Comment Embarassingly amateur (Score 1) 630
It's as if neither Kuhn or Peirce had never written a word, this book. You could only have written it if you wilfully ignored all philosophers of science except Feyerabend. What about Lakatos, Musgrave, Hempel, Hanson, Popper, Latour, Laudan, Thagard? Just to name the A-List. And been completely in the dark about the division of induction/deduction/abduction pioneered by Peirce and followed through by many logicians since. And it leaves out the roles of Bayesian reasoning or model logics (non-standard logics in general). Or the Feyerabend of induction, Taleb. It's cringeworthy in it's bootstrapping approach to history of science and reasoning.
Given that this is slashdot there is no need to talk about NSLs, BBNs, black swans etc as they are frequent topics, but most people don't care about philosophy of science, so here goes
The big mystery in philosophy of science is how measurements and small theories continues to work through periods of high level conceptual change. Since the pioneering work on conceptual modelling in science by Karl Pearson, there has been an understanding that scientists model a simplified version of the world (because experiment taking in everything is impossible, the working scientist chooses what is important, and therefore ignores the rest). Grammar of Science by Pearson is at archive.org and still worth reading after a century. The formation of these conceptual model of the world play a vital role in any scientific work, and the rules by which they are constructed, and verified, are paramount even in the "soft" sciences such as history or sociology. Information science works with a conceptual model of the world that is pretty shaky and periodically revised - google Design Science for the "problems at the core of IS" stuff.
The problem (completely missed in this Randroid text) is that these models are constructed within an epistemological worldview, and that there are periods where there is a disconnect between models formed by participants in the worldview and experimental evidence goes against the groundwork of the model-forming. That's what's going on in all of the historical moment that this book brings up. And while collecting data (which is pretty much what they are talking about when they use the word induction) these conflicts are noticed.
Thomas Kuhn brought the historical treatment of scientific method to the fore in philosophy of science, and began with a detailed examination as to what actually happened at periods of time when such events happened, in particular the Copernican Revolution. You can read the scholarly debate in Isis if you have a JSTOR subscription where you work. This caused a lot of flurry as he was seen to be implying that the role science took for itself as absolute arbiter of truth was rocky (he wasn't), People created rejoinders to his work one way or another, and Feyerabend's writing and teaching (which was more or less continued in a pragmatist fashion by Laudan) can be seen as an extension of that kind of questioning - e.g. if science is so progressive, why was the ether taught in physics books?
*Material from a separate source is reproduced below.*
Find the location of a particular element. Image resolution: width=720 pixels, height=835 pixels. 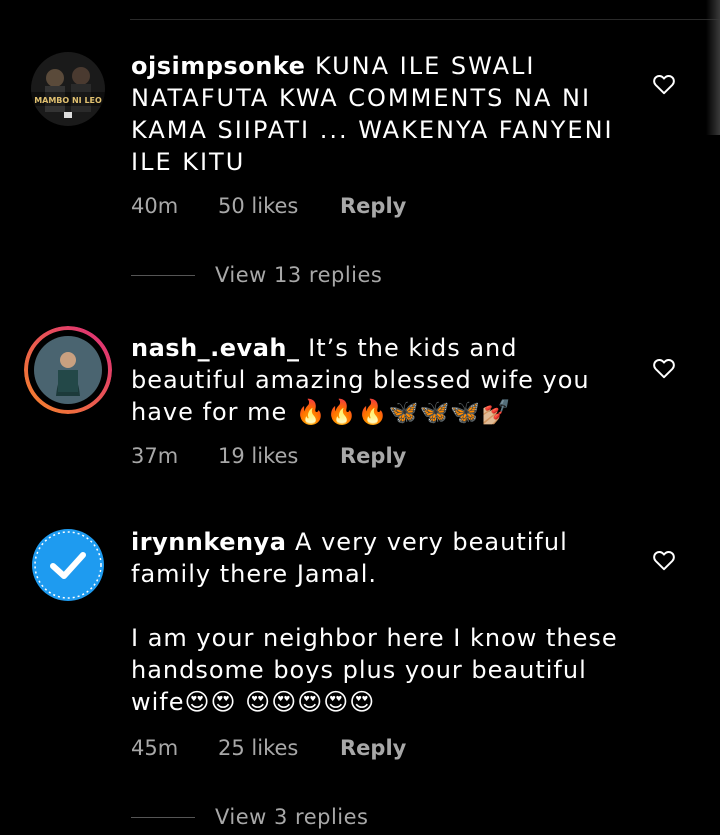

Kuhn's work has been carried on in the direction he took by Paul Thagard who realised that there are such conceptual revolutions going on in everyone's life all the time. Studies on how children (and adults in some cases) learn about astronomy show that in many ways the history of science is recapitulated in the mind of the individual. His book Conceptual Revolutions revisits some of Kuhn's cases and looks at how the recreation of the conceptual framework is done in a way that permits the work of science to continue.
Given that Feyerabend stopped teaching in the late 1980s it shows the currency of this work. And turning from the renowned anarchic epistemologist to the Randian philosophical little-leaguer Peikoff beggars belief.